Abrazada al cuello de su padre, la criatura miraba todo aquel ir y venir, fascinada con tanto movimiento. De repente, un hombre vestido con uniforme ordenó la formación de los trabajadores. Montserrat tuvo que cambiar de manos y la cogió su madre. Besos, abrazos, lágrimas y una promesa: tan pronto como llegue, os escribiré.
La máquina empezaba a humear. Los hombres se comenzaron a distribuir por los vagones. Se sentaban en grupos en los austeros bancos de madera. Carles no lograba decidir dónde ponerse e iba avanzando sin dejar de mirar hacia fuera. A medio vagón, por fin, encontró un sitio vacío. En seguida sacó la cabeza por la ventana.
A su mujer le costó un momento darse cuenta de que su marido le hacía señales. Sin dejar ni un solo momento a la criatura, se acercó a él tanto como pudo, esquivando el gentío que había. Carles alargó los brazos y ella le dio a Montserrat para darle un último beso. Le hacía más daño el alma que la cicatriz de la guerra. Antes de devolverla a su madre, la quiso mirar un instante más. Quién sabe cuándo podría volver a ver aquellos ojos juguetones. Lo que no sabían Carles y su hija era que, en ese preciso momento, el fotógrafo Josep Brangulí apretaba el disparador de su cámara. Un instante de vida capturado para siempre en blanco y negro.
Para el mecánico Segarra, aquel viaje a Alemania fue un esfuerzo demasiado grande para su delicada salud y se vio forzado a regresar al cabo de unos meses. Murió en 1943, cuando Montserrat rondaba los tres años. Con el paso del tiempo, su padre solo fue un recuerdo cada vez más lejano que se fue difuminando.
Aquella niña se fue haciendo mayor con la pena de no tener ninguna fotografía con su padre. No se podía imaginar la sorpresa que se llevaría aquel día de 2011. En el CCCB, hacían una exposición con las fotos del fondo Brangulí conservado en el Archivo Nacional de Cataluña.
En aquellos tiempos no era como ahora, que la gente lo fotografía todo, usando el móvil a diestro y siniestro, y las imágenes en blanco y negro se nos presentan como un testimonio extraordinario de la historia del país. Brangulí estuvo por todas partes. Escenas de los años de la República, de la Guerra Civil, de la posguerra... A Montserrat le gustaba mirarlas; era como viajar en el tiempo. De repente, una foto le llama la atención. Le cuesta creer lo que ve. Se acerca. Un escalofrío le recorre la espalda. Lee la cartela que describe la foto. La vuelve a mirar. Y vuelve a leer el cartelito. El perfil de aquel hombre: la nariz, la barbilla... Está convencida de ello: ese hombre es su padre y esa criatura suspendida en el aire es ella.

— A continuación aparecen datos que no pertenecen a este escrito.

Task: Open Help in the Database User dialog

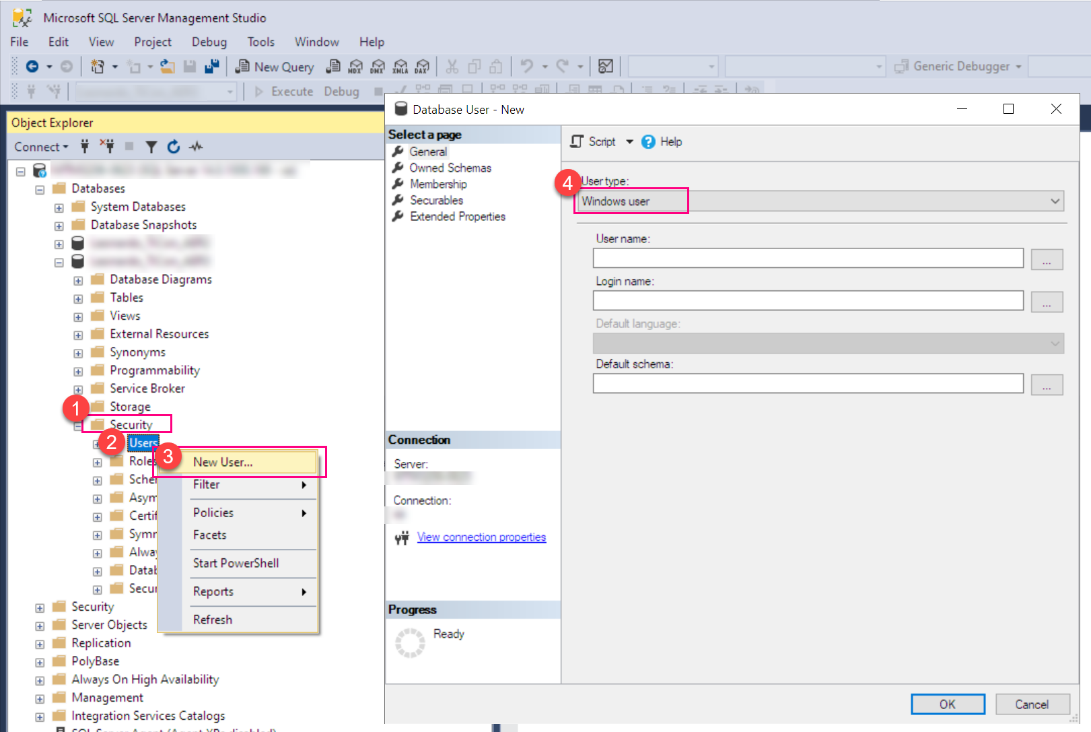Action: click(662, 141)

Al día siguiente, en el Archivo Nacional de Cataluña recibirán una consulta. Es una señora que se llama Montserrat. Les explicará que es la niña de la foto y pedirá una copia, porque no tiene ninguna donde salga con su padre. Setenta años después, por fin tendrá un recuerdo de su infancia de posguerra, preservada para siempre gracias al trabajo de los archiveros y a la digitalización.